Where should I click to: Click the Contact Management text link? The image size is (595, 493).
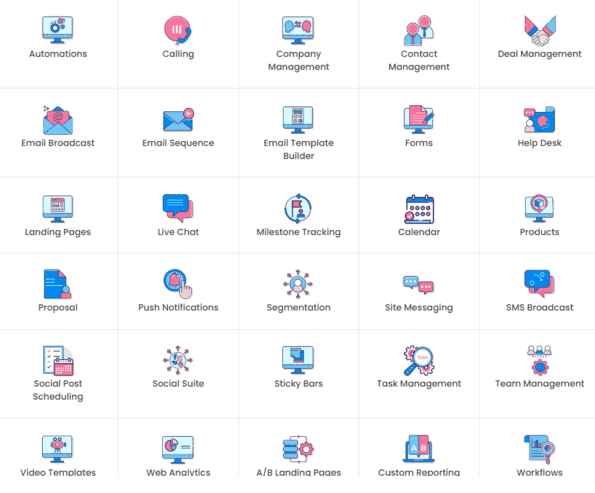coord(419,60)
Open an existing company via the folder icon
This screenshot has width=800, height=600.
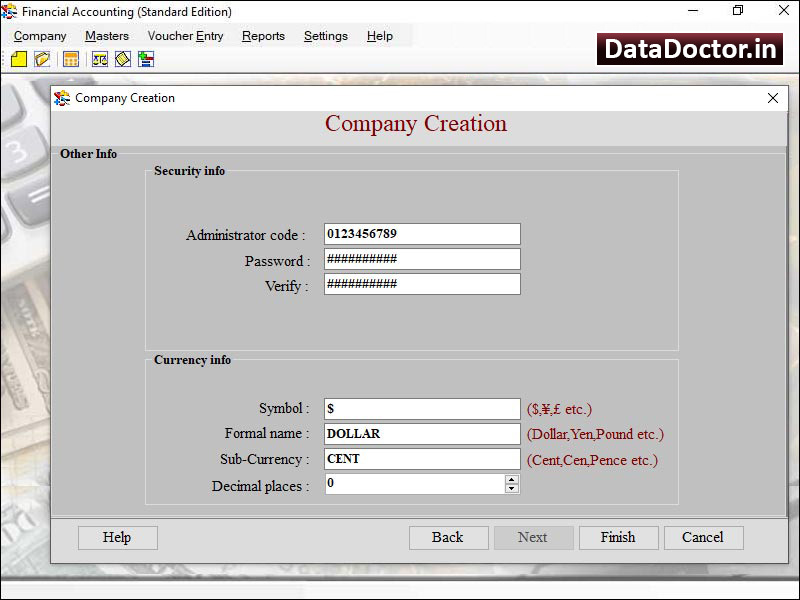[x=42, y=59]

------------------------------------------------------------

Could you return all the entries exactly as they appear, minus the pictures?

Where should I click to: Click the Contact Management text link? The image size is (595, 493).
coord(419,60)
Open an existing company via the folder icon
This screenshot has width=800, height=600.
[x=42, y=59]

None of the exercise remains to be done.